UK PM Johnson loses poll lead after lockdown party revelations
British Prime Minister Boris Johnson’s Conservatives have lost their poll lead over the opposition Labour Party after revelations about alleged lockdown parties at Johnson’s residence provoked an outcry over hypocrisy.
A YouGov poll for The Times newspaper showed Johnson’s Conservatives had dropped 3 percentage points from Dec. 2 to 33% of the vote while Labour rose 4 percentage points to 37%.
Johnson imposed COVID restrictions on England on Wednesday, just hours after apologising for a video showing staff laughing and joking about a party in Downing Street during a 2020 Christmas lockdown when such festivities were banned.
Downing Street had denied any party took place. Johnson said he was furious about the impression that the video gave.
The BBC reported that Johnson’s deputy director of communications, Jack Doyle, spoke at a party of 20-30 people on Dec. 18. Downing Street declined comment.
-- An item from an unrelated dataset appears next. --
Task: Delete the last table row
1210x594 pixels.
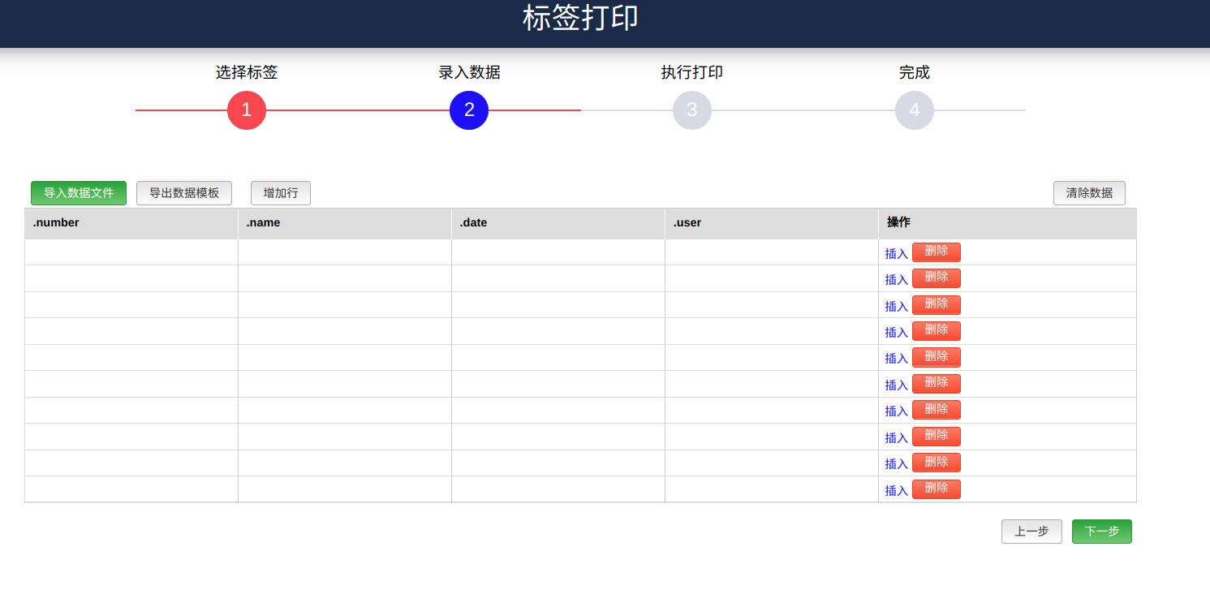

Three quarters of people believe that there was a Christmas party in which coronavirus rules were broken and 68% of those polled believe Johnson was not telling the truth when he denied it, The Times said.
Another Survation poll of 1,178 people carried out on Wednesday and Thursday put Labour on 40% of the vote, up 1 percentage point, and Johnson’s Conservatives down 2 to 34%. read more
Johnson will next week face a rebellion by dozens of Conservative lawmakers who will oppose his imposition of new COVID rules.
“I expect a record number of Conservative MPs to vote against these latest restrictions,” said John Redwood, a Conservative lawmaker.
Johnson won 365 of 650 seats in the 2019 snap election, the biggest Conservative Party majority since Margaret Thatcher’s 1987 victory, on a pledge to get Brexit done.
But Johnson has faced criticism over recent months over his handling of a sleaze scandal, the awarding of lucrative COVID contracts, the refurbishment of his Downing Street flat and a claim he sought to ensure pets were evacuated from Kabul during the chaotic Western withdrawal.